§ EXERCISE
When you repeat the material, keep each line exact and omit the pictures.

§ EXERCISE INPUTS
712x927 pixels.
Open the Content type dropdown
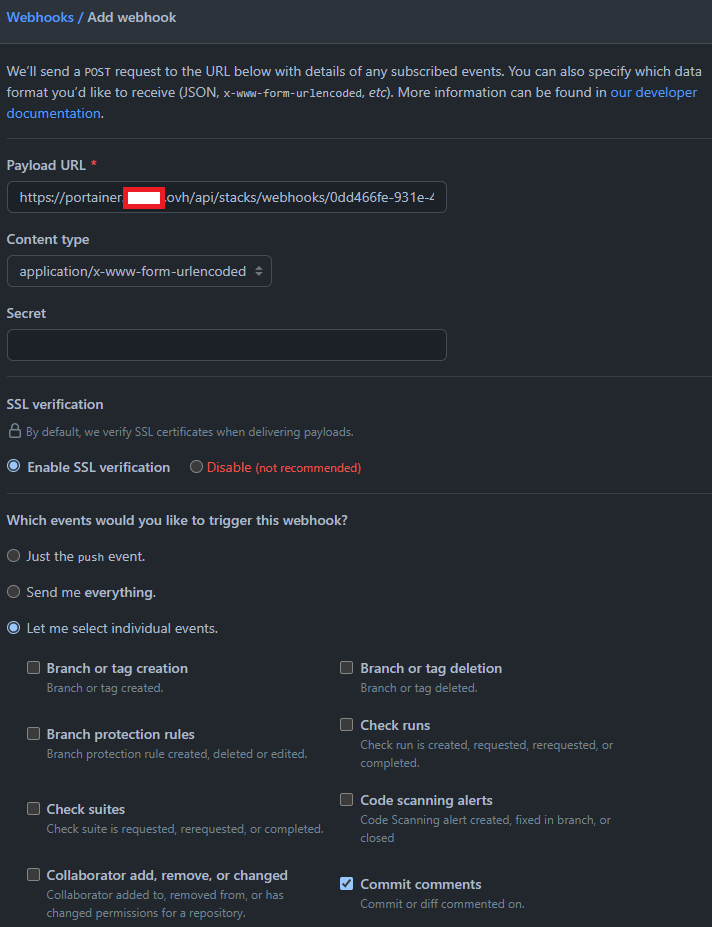click(x=139, y=271)
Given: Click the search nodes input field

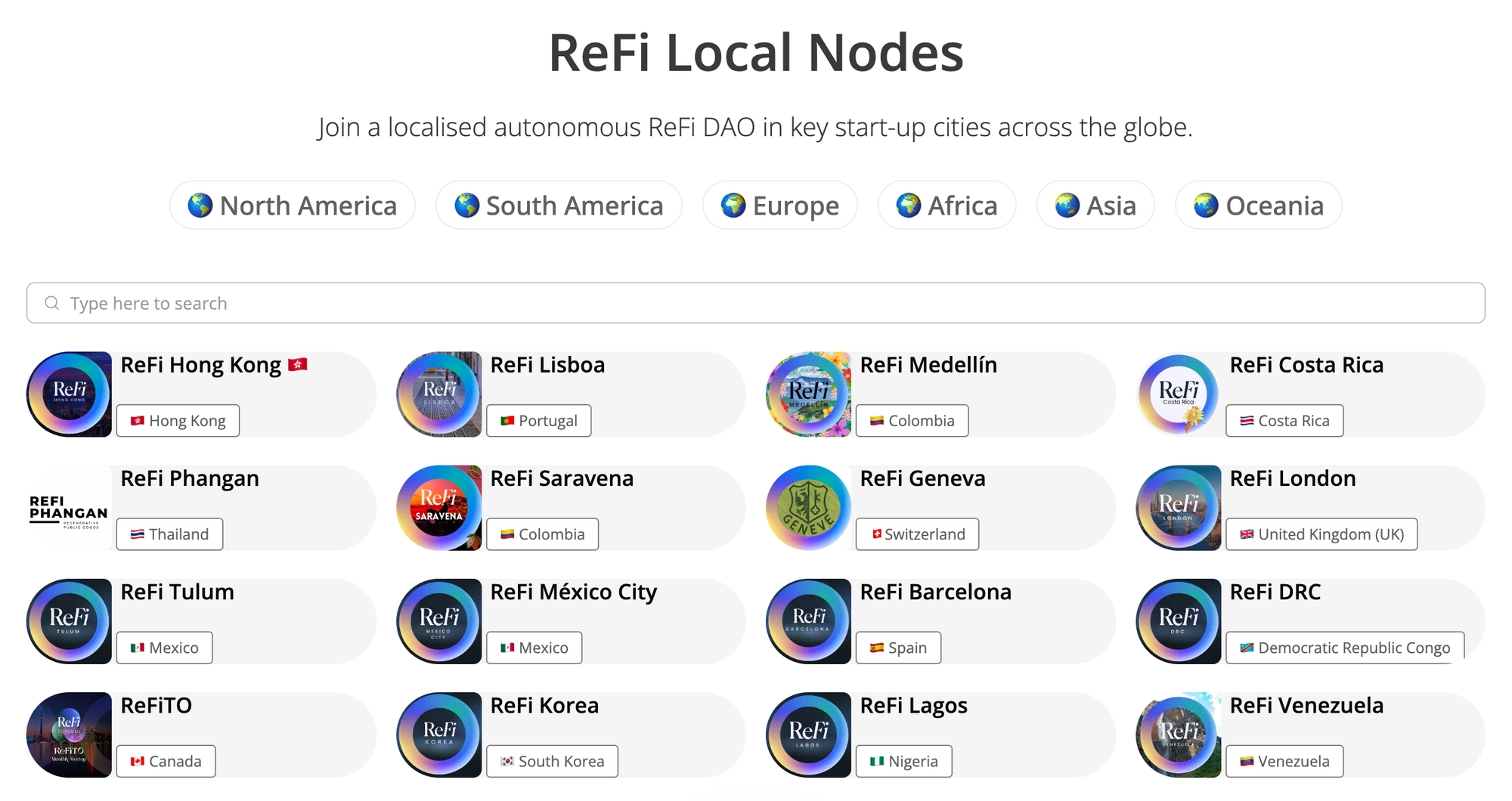Looking at the screenshot, I should [756, 303].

§ FINAL ANSWER
712x927 pixels.
Open the Content type dropdown
click(x=139, y=271)
Given: Click the search nodes input field

Looking at the screenshot, I should [756, 303].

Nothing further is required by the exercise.